Title. The title should be in grammatical English. It should be comprehensible and meaningful in the table of contents and programme. Avoid abbreviations that are specific to a narrow field.
Name(s) and Institute address of author(s). The name of the author who will present the communication should be listed first. The address(es) should identify where the work was done, but may indicate other institutional affiliations and/or present addresses. For free communication abstracts, where no author is a Society member there must be an introducing member who will be identified in parentheses immediately following the address i.e. (Introduced by ...........). The precise formatting of the by-line will be managed by the web server.
Text. The text should contain enough detail to be self-explanatory. Abstracts must contain reasons for the work, methods employed, results obtained and conclusions drawn. The text should not make reference to the talk that will be given. These do not assist a reader, especially after the meeting. Statements such as "the results will be discussed" are unacceptable. If abbreviations are used they must be defined at first appearance (but not in the title). S.I. units should be used as recommended by Baron (1988). For statistical notation see McCance (2001). Latin and other non-English words should appear in Italics.
Citations. Use the Harvard system as employed by the Journal of Physiology. Work by three or more authors may be cited using the form Aitkin et al. (1993) (e.g.) unless it will lead to confusion.

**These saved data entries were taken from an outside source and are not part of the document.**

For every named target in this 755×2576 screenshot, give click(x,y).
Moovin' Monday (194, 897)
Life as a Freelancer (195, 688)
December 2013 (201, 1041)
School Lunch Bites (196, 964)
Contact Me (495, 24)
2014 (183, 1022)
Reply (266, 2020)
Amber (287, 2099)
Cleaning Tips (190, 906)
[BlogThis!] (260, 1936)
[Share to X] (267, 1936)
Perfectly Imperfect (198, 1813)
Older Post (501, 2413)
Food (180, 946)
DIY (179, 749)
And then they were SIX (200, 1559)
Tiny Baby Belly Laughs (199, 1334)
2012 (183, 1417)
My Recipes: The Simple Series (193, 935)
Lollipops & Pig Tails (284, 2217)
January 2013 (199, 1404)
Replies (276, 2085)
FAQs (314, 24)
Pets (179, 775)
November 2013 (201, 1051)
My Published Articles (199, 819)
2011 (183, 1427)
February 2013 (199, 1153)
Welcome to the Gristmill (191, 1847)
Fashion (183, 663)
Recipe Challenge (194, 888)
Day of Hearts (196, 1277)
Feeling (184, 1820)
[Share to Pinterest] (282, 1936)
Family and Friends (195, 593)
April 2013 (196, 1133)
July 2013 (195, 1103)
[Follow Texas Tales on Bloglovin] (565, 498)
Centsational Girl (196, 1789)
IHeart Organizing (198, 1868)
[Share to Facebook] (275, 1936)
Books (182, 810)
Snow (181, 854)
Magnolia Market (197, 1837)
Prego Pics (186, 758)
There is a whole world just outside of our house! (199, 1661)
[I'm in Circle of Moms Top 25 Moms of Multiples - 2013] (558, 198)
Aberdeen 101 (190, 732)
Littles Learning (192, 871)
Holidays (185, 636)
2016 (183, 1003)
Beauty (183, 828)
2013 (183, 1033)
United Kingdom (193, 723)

References. The cited works must be listed after the text, alphabetically by the authors' surnames, then chronologically if necessary. The reference must include all authors' names, year of publication, optionally title of article, abbreviated title of the journal using the standard PubMed form in Italics, volume number in bold, and first and last pages of the article. For a book, include the title, editor, edition if applicable, specific page references if applicable, city of publication and publisher (see, e.g., Baron, 1988).
Footnotes. Footnotes should be avoided if possible as they are not well suited to web presentation.
Figure. Figures (line drawing or half tone) can be included, but generally should be restricted to one. It should bear no title or legend and be unnumbered. Its location should be within the text (not before or after), be appropriately described in the text and referred to as "the Figure". Lettering should be approximately 11 pt.
Table. Only one table is permitted. It should be included in the appropriate position in the text. It should have no number, title or legend and be referred to as "the Table".
Animal Experiments. Note that Domestic rule 11(5) states that "All abstracts that deal with animal experimentation in vivo should include the names, doses (where applicable) and modes of administration of all anaesthetic, tranquilizing and muscle relaxant drugs employed". Users of in vitro materials should make it clear that tissue was removed from anaesthetised or dead animals. The inclusion of such information is for the protection of authors and the Society.
Baron DN. (1988) In: Units, Symbols and Abbreviations, ed. Baron DN. pp. 1-64. London: The Royal Society of Medicine.
Davey DF. (2007) On-line submission of abstracts to the Australian Physiological Society. http://aups.org.au/Proceedings/submission.html
McCance I. (2001) Proc Aust Physiol Pharmacol Soc, 32(1): 2P.